THE PROBLEM. Give the data again exactly, stopping after the "Task: Click the Currency" line.

━━━━━━━━━━

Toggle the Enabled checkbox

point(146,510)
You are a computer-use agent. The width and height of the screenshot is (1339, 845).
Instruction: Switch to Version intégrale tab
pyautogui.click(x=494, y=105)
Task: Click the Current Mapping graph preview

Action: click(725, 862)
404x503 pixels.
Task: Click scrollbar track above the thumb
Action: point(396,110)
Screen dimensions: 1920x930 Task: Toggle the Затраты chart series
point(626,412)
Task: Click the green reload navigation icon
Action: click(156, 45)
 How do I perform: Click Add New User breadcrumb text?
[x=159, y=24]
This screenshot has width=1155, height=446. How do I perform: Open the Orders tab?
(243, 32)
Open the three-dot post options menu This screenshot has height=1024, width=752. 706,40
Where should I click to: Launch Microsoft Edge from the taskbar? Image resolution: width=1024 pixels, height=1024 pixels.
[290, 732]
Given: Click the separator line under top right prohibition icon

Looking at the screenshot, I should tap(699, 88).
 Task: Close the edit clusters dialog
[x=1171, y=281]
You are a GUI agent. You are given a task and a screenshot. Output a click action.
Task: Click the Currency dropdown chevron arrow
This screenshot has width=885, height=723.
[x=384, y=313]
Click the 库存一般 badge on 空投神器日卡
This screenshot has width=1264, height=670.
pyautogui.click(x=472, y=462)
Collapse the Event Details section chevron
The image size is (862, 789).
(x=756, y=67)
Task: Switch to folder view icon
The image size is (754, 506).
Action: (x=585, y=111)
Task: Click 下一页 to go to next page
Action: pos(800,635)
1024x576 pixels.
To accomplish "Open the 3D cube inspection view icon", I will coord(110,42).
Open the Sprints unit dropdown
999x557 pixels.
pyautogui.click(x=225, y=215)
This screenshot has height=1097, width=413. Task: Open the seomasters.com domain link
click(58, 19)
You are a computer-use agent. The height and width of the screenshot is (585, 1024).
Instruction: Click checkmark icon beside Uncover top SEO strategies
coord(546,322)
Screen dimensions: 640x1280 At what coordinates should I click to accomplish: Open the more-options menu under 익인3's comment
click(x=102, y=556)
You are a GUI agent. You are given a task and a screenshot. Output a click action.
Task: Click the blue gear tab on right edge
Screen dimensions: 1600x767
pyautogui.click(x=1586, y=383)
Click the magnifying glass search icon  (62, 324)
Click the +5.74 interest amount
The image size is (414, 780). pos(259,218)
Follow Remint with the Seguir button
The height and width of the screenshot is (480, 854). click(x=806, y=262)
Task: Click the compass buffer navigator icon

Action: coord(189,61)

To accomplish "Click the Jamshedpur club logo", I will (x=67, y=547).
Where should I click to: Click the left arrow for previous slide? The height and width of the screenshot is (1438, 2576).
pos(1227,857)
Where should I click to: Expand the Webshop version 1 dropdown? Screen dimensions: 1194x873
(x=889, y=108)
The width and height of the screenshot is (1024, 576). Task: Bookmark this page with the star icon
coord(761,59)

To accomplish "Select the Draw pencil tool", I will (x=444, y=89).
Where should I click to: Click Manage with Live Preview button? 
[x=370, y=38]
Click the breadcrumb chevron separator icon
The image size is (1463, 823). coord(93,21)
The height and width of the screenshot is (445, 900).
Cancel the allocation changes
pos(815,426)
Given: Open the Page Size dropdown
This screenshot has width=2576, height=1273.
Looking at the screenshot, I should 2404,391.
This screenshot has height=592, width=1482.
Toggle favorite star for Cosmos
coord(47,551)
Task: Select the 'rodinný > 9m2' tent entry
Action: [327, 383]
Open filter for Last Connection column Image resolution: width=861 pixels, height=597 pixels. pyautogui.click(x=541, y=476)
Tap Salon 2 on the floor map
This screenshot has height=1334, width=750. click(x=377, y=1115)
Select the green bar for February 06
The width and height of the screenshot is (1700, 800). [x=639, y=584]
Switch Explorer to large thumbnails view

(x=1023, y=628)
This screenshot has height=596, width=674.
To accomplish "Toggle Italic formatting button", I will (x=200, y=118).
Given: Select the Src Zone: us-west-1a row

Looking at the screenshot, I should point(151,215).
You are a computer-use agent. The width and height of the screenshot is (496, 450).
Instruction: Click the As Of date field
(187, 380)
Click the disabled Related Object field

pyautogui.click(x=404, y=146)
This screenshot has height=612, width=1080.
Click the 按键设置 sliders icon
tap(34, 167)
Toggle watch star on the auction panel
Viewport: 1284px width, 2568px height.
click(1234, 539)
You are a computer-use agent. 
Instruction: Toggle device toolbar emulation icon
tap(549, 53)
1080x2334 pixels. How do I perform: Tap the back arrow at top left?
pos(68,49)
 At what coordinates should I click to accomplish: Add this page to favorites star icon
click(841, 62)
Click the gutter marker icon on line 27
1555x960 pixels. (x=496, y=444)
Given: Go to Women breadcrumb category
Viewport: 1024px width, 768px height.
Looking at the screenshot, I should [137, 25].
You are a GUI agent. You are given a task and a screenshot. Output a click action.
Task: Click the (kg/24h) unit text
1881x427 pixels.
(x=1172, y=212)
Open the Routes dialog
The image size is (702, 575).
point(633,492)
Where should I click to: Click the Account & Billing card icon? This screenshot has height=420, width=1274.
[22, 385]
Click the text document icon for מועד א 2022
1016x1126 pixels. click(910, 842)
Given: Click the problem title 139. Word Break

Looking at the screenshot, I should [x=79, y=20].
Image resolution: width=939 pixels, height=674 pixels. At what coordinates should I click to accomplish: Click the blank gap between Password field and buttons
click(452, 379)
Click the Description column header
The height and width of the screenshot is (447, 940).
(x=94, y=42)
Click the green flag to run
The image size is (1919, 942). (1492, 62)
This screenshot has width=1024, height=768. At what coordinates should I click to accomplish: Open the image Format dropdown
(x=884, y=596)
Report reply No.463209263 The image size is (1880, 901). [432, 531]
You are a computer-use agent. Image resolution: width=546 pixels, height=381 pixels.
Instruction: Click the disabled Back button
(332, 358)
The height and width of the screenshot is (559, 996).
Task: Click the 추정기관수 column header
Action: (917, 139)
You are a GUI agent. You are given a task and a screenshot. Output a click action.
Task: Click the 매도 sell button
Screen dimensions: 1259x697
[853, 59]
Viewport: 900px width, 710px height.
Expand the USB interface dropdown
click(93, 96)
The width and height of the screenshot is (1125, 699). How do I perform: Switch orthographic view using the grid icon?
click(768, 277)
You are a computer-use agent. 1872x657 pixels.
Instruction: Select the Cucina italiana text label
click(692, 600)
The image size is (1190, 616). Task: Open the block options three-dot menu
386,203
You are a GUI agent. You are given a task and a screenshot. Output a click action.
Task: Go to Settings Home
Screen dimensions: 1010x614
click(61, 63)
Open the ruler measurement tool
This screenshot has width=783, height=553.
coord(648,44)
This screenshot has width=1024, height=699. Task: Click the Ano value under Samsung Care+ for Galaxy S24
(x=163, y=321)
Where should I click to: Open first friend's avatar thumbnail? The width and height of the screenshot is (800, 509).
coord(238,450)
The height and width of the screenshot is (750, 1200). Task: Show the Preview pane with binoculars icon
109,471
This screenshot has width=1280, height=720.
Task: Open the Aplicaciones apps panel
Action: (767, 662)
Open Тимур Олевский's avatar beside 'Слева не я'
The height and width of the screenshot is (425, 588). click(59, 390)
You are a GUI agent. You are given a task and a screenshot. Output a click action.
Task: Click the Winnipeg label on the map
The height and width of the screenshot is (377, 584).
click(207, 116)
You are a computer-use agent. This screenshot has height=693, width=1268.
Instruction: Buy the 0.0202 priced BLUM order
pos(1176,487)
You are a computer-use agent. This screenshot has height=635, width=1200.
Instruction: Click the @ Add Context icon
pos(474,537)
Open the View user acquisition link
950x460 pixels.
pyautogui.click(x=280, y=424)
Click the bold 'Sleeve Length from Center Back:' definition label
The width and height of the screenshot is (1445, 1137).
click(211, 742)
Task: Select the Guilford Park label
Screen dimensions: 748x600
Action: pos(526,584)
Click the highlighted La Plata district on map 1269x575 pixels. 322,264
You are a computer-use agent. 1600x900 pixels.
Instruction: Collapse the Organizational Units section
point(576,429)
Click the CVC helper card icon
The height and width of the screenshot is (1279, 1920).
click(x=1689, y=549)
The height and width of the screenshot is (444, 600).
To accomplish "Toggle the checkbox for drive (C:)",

━━━━━━━━━━

RESULT FOR THIS EXERCISE.
Toggle the Enabled checkbox

point(146,510)
You are a computer-use agent. The width and height of the screenshot is (1339, 845).
Instruction: Switch to Version intégrale tab
pyautogui.click(x=494, y=105)
Task: Click the Current Mapping graph preview

Action: click(725, 862)
404x503 pixels.
Task: Click scrollbar track above the thumb
Action: point(396,110)
Screen dimensions: 1920x930 Task: Toggle the Затраты chart series
point(626,412)
Task: Click the green reload navigation icon
Action: click(156, 45)
 How do I perform: Click Add New User breadcrumb text?
[x=159, y=24]
This screenshot has width=1155, height=446. How do I perform: Open the Orders tab?
(243, 32)
Open the three-dot post options menu This screenshot has height=1024, width=752. 706,40
Where should I click to: Launch Microsoft Edge from the taskbar? Image resolution: width=1024 pixels, height=1024 pixels.
[290, 732]
Given: Click the separator line under top right prohibition icon

Looking at the screenshot, I should tap(699, 88).
 Task: Close the edit clusters dialog
[x=1171, y=281]
You are a GUI agent. You are given a task and a screenshot. Output a click action.
Task: Click the Currency dropdown chevron arrow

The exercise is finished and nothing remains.